Given a container c and “positions” it and it0 somewhere within c:

access the data at that position	`*it`, `it->`
move `it` to the next position within `c`	`++it` or `it++`
compare two position values `it` and `it0`	`it == it0`, `it != it0`
get the beginning and ending positions in a container	`c.begin()`, `c.end()`
copy a position	`it0 = it`

We call position ADTs that conform to this patter iterators (because they let us iterate over a collection of data).

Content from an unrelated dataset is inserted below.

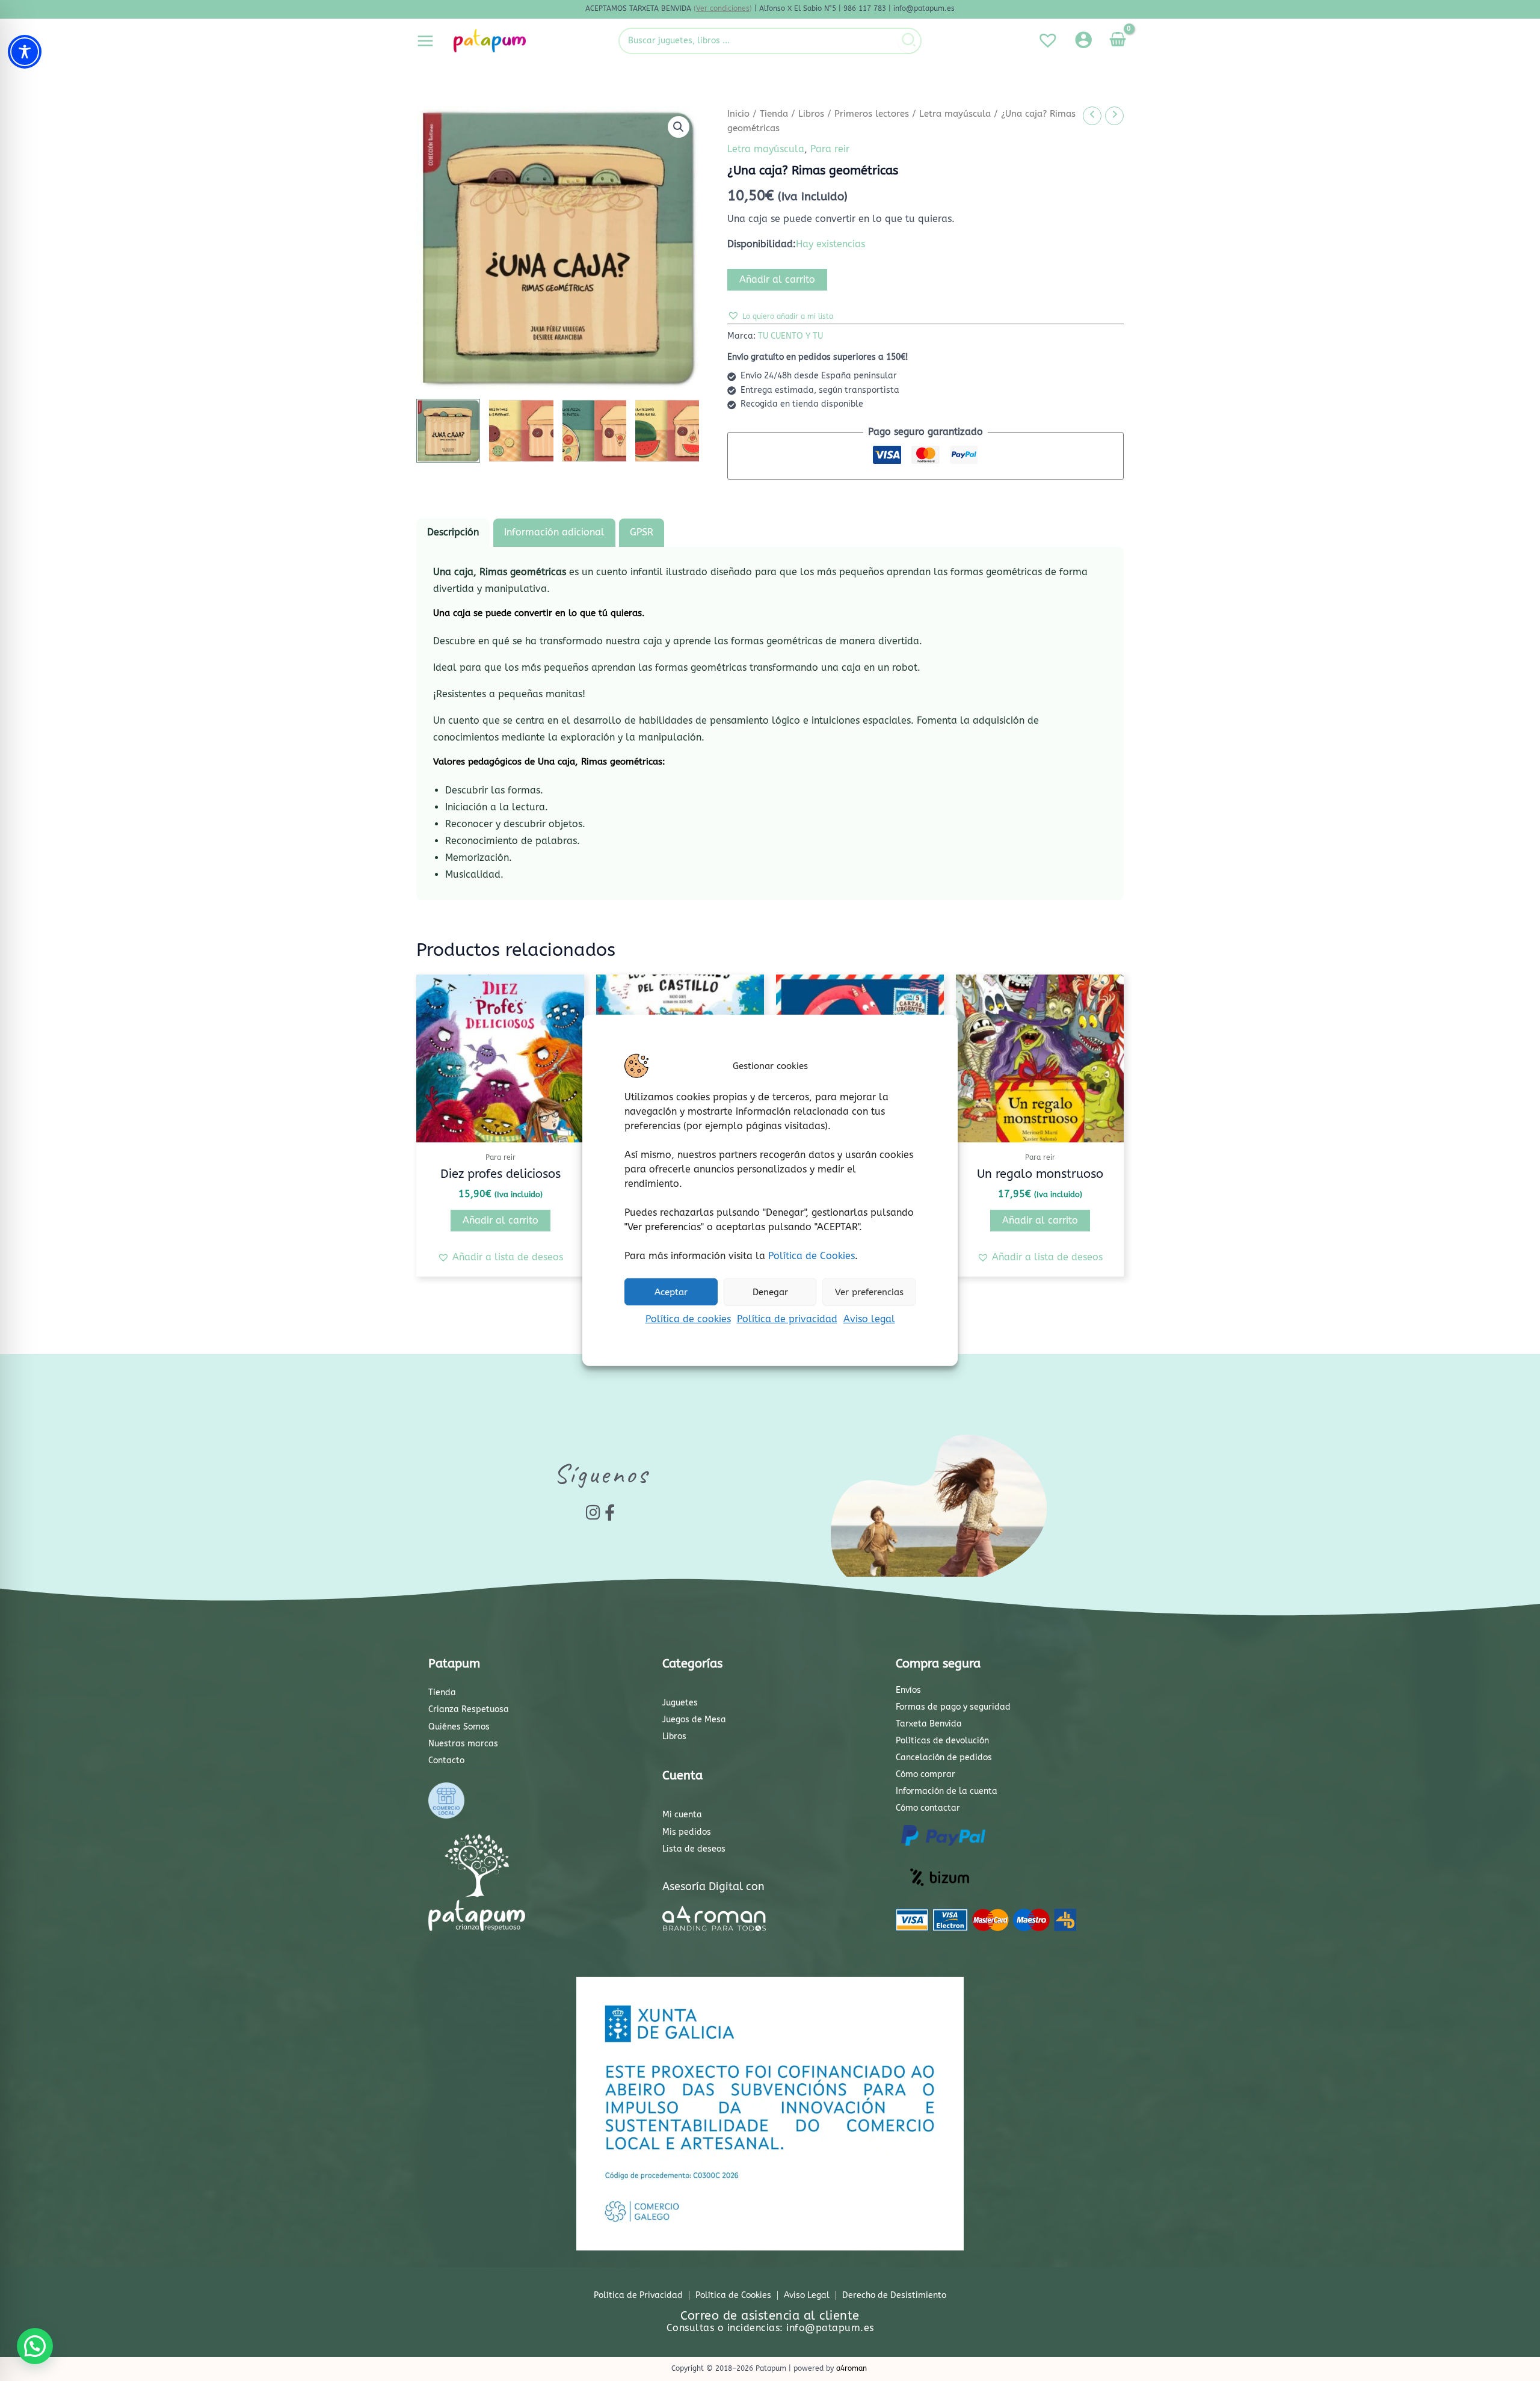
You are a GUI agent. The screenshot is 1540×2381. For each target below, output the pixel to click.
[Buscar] (909, 41)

For example, we might define an iterator for authors in a book as:

authorPosition1.h


class AuthorPosition {
public:
   AuthorPosition();

   // get data at this position
   Author operator*() const;

   // get a data/function member at this position
   Author* operator->() const;

   // move forward to the position just after this one
   AuthorPosition operator++();

   // Is this the same position as pos?
   bool operator== (const AuthorPosition& pos) const;
   bool operator!= (const AuthorPosition& pos) const;

};

so that code to access authors would then look like this:

void listAllAuthors(Book& b)
{
   for (AuthorPosition p = b.begin(); p != b.end(); 
        ++p)
     cout << "author: " << *p << endl;
}

Range-Based For Loops

In later years, C++ embraced the idea that iterators would be a pervasive part of typical programming style. New short-hand versions of for loops were introduced specifically to work with classes that provide iterators via the conventional interfaces.